- [Data supplied]:

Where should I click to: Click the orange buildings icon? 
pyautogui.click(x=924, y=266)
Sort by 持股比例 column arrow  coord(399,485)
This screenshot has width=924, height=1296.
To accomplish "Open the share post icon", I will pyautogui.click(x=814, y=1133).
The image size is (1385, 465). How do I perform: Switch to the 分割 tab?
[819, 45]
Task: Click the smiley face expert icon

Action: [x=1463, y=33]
* * *
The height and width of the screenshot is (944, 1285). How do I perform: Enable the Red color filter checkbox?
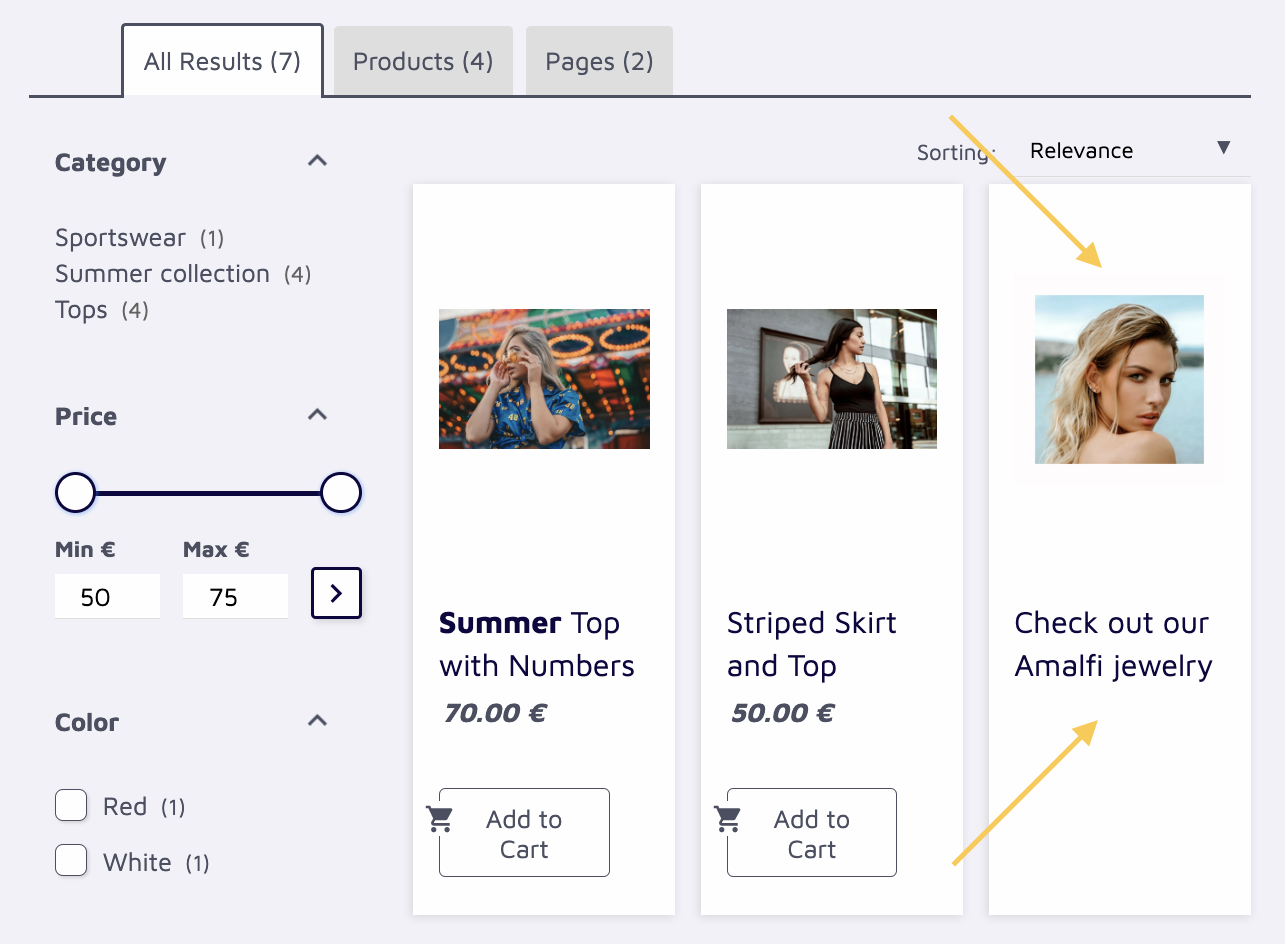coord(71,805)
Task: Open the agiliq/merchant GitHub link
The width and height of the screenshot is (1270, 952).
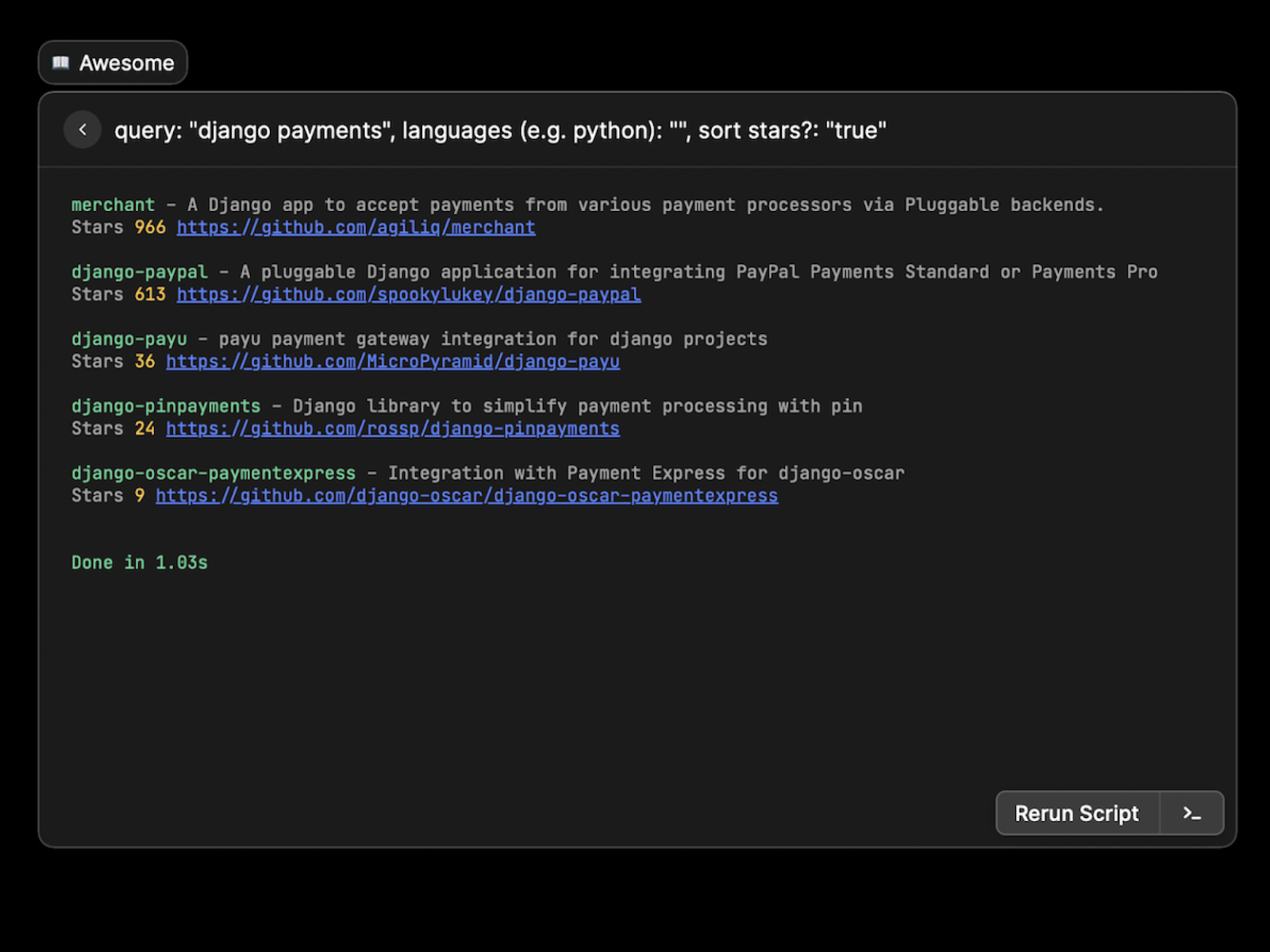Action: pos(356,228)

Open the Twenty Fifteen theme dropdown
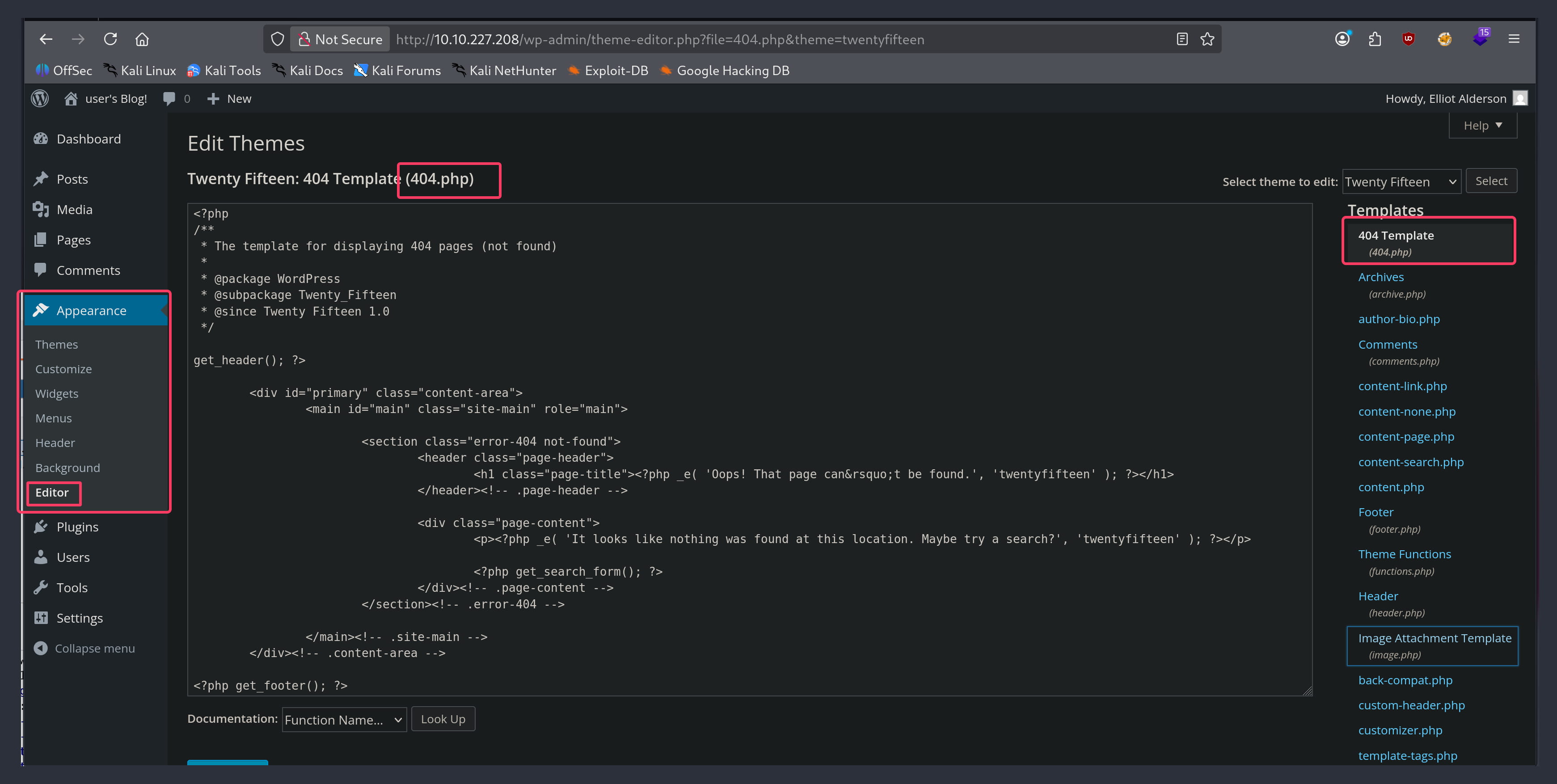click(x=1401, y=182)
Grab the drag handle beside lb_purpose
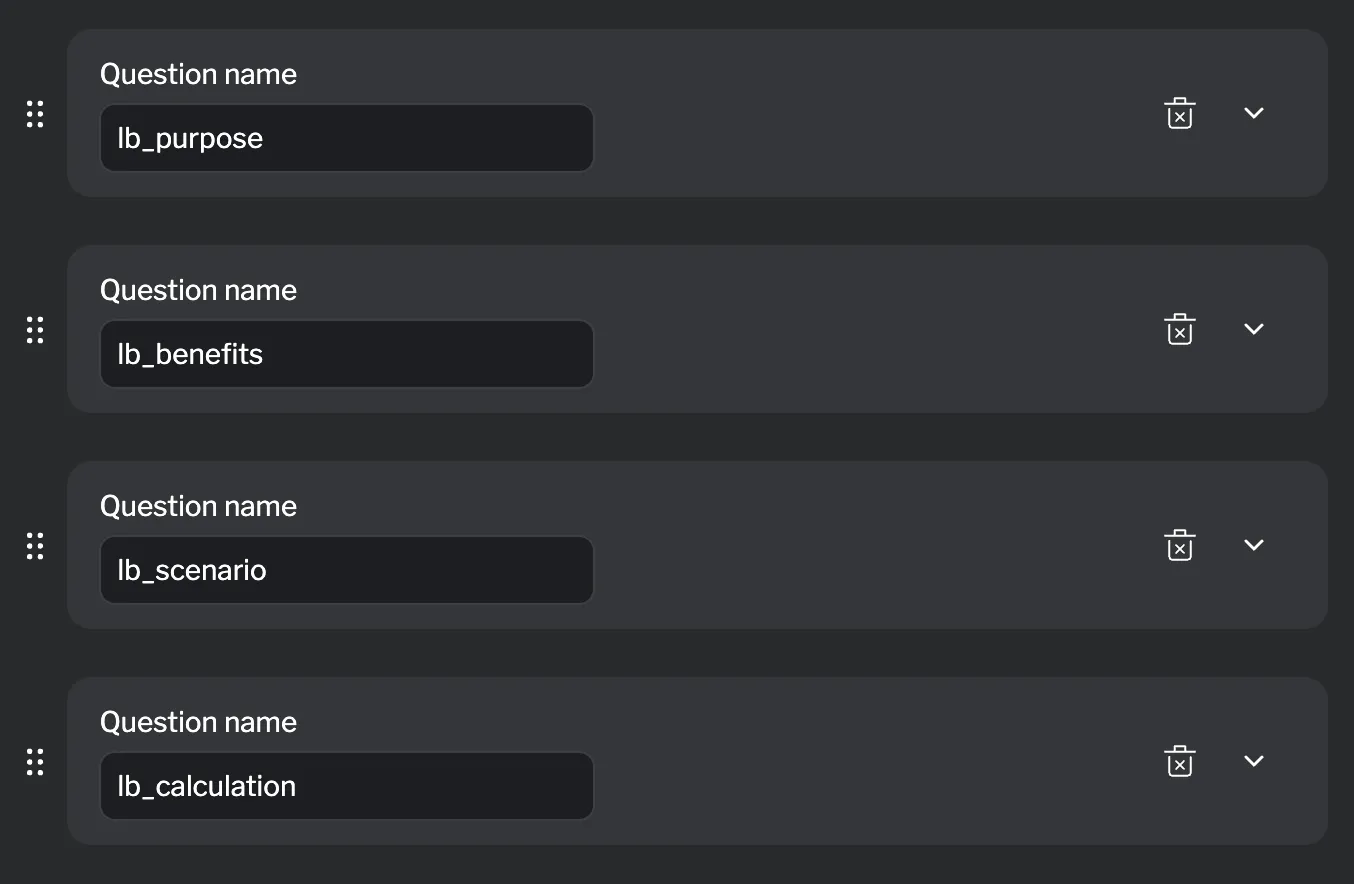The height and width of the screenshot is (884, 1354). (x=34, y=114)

- [Work to be completed]:
Rewrite the items between the lines holding "The image size" and "Action: [x=1463, y=33]", inclusive, renaming "smiley face" as "happy face" and leaving everything else unchanged.

- [Response to this task]:
The image size is (1385, 465). How do I perform: Switch to the 分割 tab?
[819, 45]
Task: Click the happy face expert icon

Action: [x=1463, y=33]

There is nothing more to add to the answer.